More than thirty different stones adorn the exceptional pieces. Their interaction with the light, their streaks and subtle nuances endowed each creation with a unique character. Taking inspiration from the Pop Art movement, Piaget procured some stunning visual effects through its various combinations of hard stones. These combinations soon made their presence felt in bracelets, transforming watches into jewellery pieces.
Hard stones: a world of symbols
With the appearance of hard stone dials, Piaget carved out a reputation for creativity and expanded into a powerfully symbolic and evocative world.
In the long artistic and cultural history of imperial China, jade had always enjoyed a very special significance, almost comparable to that of gold and diamonds in the West. It was used not only for refined objects and religious statues but also to decorate the tombs of high-ranking Imperial figures. The stone was regarded as the symbol of all that was good, beautiful and precious. It embodied the virtues of Confucius: wisdom, justice, compassion, modesty and courage.
Famed for its iridescence, opal features in several legends linked to its composition and the difficulty of working the stone. From time immemorial, opal has been thought to have healing powers. It is also a symbol of purity.
Used in jewellery for several thousand years, in particular by the Egyptians, turquoise is said to be a talisman of protection and good fortune. In many of the cultures of Antiquity and the New World, this stone was seen as blessed, a harbinger of good fortune and protection. Its colour is evocative both of the sky and the sea. A deep blue stone, studded with pyrite giving it the magic of a starry sky, it was one of the first stones used by ancient civilisations for jewellery and decorative objects. The Egyptians and other people of the Middle East believed it had the power to ward off evil.
Among the hardest stones and therefore the most delicate to work, heart of ruby is distinguishable by its vibrant, warm, purple colour and offers protection from evil influences.

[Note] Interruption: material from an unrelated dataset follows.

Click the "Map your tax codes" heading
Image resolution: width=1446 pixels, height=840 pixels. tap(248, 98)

Each stone harbours its own secrets, and the variety of colours is almost infinite.
Piaget displays rare virtuosity in its varied creations, with their blend of elegance and exclusivity. While Piaget toys subtly and delicately with colour, its designers also know how to harness it to more extravagant ends – which is where the Manufacture's goldsmiths come to the foreground.
Piaget the Goldsmith
As part of its never-ending quest for perfection, Piaget decided in 1957 to only manufacture watches in precious metals. This fundamental choice led to the integration of gold and platinum work and gave rise to an exceptional expertise. In 1961, Piaget acquired its first workshops specialising in working with gold, in a bid to bring its total production line under one roof. The Manufacture now had everything it needed to fulfil its ambitions.

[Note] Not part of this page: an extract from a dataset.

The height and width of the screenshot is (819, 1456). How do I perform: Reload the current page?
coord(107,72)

Chain bracelets marked Piaget's first step in a quest which has since become part of its very fabric: seeking, creating, inventing new ways of fashioning precious metals in order to create sublime timepieces.
Today, the Piaget manufacture is one of the few to uphold the craft of jeweller-chainsmith in a workshop entirely dedicated to this art, in which numerous bracelet prototypes are carefully preserved – a genuine wealth of knowledge handed down through the generations. It serves also to perpetuate the Manufacture's expertise... illustrated by exceptional pieces from the brand's heritage, such as the cuff in yellow gold and coral, with its spectacular fringes of braided precious metal, or the long necklace, which bears resemblance to a precious chain mail.
Piaget uses colour, volume and material in an approach infused by artistry.